**What is expected:** In the part of the listing that opens with the line containing "Click the Vivado logo in title bar" and closes with the line containing "[x=20, y=21]", change "logo" to "icon" and keep everything else the same. Give only those lines back, without the pictures.

**Given data:**
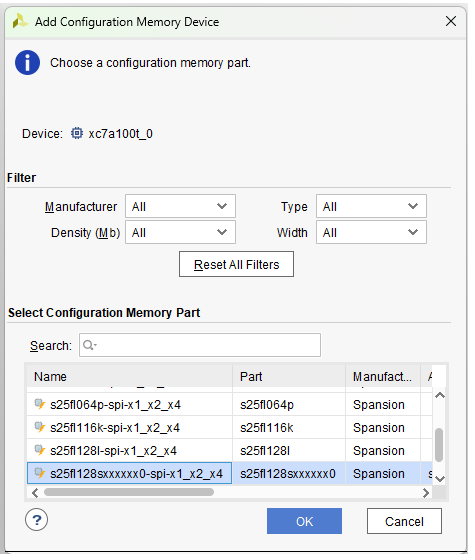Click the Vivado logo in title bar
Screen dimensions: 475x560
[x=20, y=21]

* * *

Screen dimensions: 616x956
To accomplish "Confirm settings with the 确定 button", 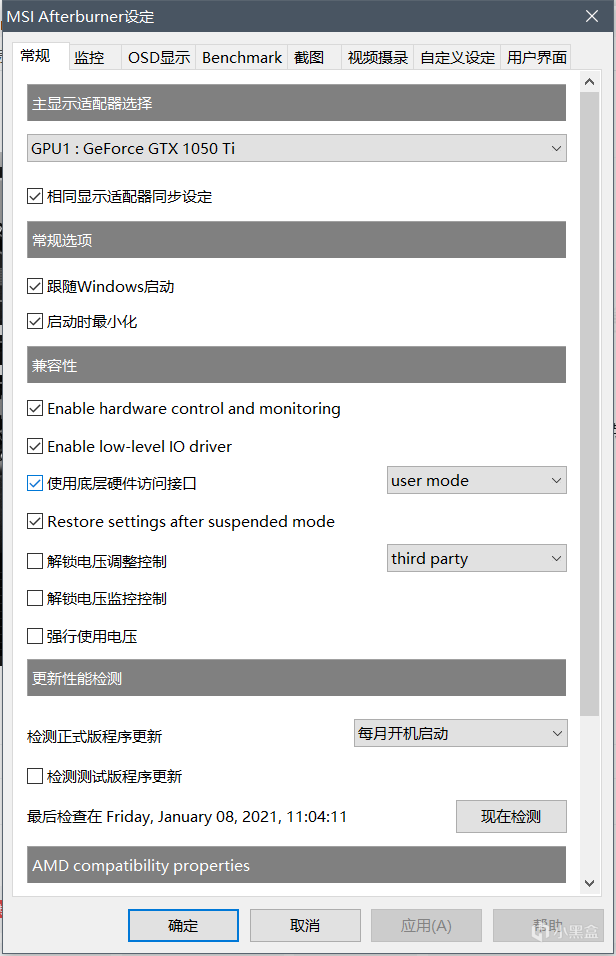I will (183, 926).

**The answer:**
Click the Vivado icon in title bar
Screen dimensions: 475x560
[x=20, y=21]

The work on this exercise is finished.